二時間並んで、留学生と偽ってやっと手にした列車の切符。人のいないところに行きたいぞ、と呟く。上を向くと山があった。よし、この禿山にでも登ってみるか、と安易で幼稚な考えを実行に移すことにした。食料と飲み物だけは買い込んで、岩剥き出しの山に登り始める。賛同者はいない。三十分で山頂予定であったが、単なる騙しの峰。更に奥へと山は続いている。羊の放牧をしている少年を一度見掛けたが、誰もいない。というよりも確かな道がない。登りやすい所を見つけては登り続ける。

しばらくして、岩肌が不意にも窪み、日陰になっている所に一人の青年が休息の様なものをとっていた。彼はニヤリと笑って敵意のないことを示した。私も敵意がないことを示し、住所氏名年齢の筆談を行う為、ノートとペンを差し出した。筆談の結果、彼の名前は李逢月、年齢二十一。住所は洋子山西寧と判明。住所は山の名前だけなのかと聞くと、彼は静かに頷く。彼は、深山にひっそりと住む仙人的存在なのだろうか。ちょっと渋いのではないかい、と私は思った。彼に付いていくことに急遽決定。彼の隠遁生活の神秘のベールをちょいっと覗かせてもらおうと、無言で二人は山を登り始めた。

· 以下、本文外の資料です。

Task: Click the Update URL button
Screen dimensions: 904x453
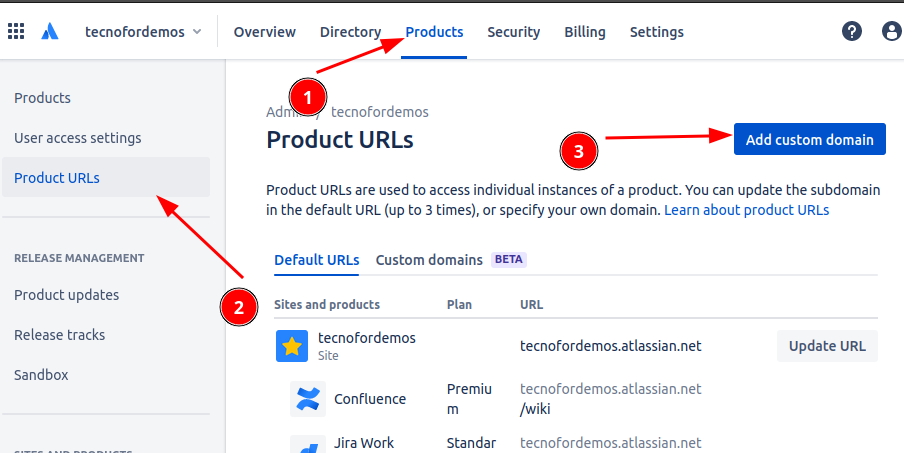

一時間後。盆地が広がった。黄色い花が一面に狂い咲きしていた。綺麗で退屈そうな天国だった。彼は、花の中に入って行き、私の方を向いて手招きする。「食えよ」それはエンドウ豆であった。生で食べるのはいまいちであるな、と思ったが、これも仙人食その一かと思い、また彼の好意を無駄には出来ぬと思い、彼の名誉と私の登竜門として、パカパカ口に放り込む。彼は、洗礼と受け取った様子もなく、私の決意を感じ取った様子もなく、更にエンドウ豆を摘み、更に私に与えてくれる。

なだらかな傾斜を更に登って行くと頂上に大きなパラボラアンテナを備えた工場らしきものがあった。その工場以外に工作物は一切なく、中国弁公室、国防情報局の牙城の様な雰囲気である。私も内閣調査室のスパイの様な気がしてきて、ちょっとヤバイな、と思ったが、草履のスパイなんていないか、と笑い飛ばそうとしたが、現地に溶け込む諜報員スリーパーと間違われては拿捕されて拷問受ければたまらないと思い、さっと緊張した。

更に、彼の後を追って平坦になった道を歩き続ける。
登り始めてから四時間後、忽然と村が出現した。泥の池を中心に二十件程の土で出来た家と家畜と防空壕。三千メートル程の高度、乾ききった家の土壁の色と泥池の色と地面の色がほとんど同じ色彩。
彼は、精一杯の好意からパンと水を出してくれた。パンは歯が砕けそうな程カチカチで、水は泥池の水を一度沸騰させただけと思われた。彼の名誉と好意の為、私は口に入れる。仙人の道程はまっすぐではない。

日が暮れるまでに帰ることにする。途中まで彼は送ってくれ、そこに木があった。私はナイフを取り出し、私の住所国籍氏名年齢を彫った。彼は、その横に自分の名前を彫って、最後に「友」という字を彫った。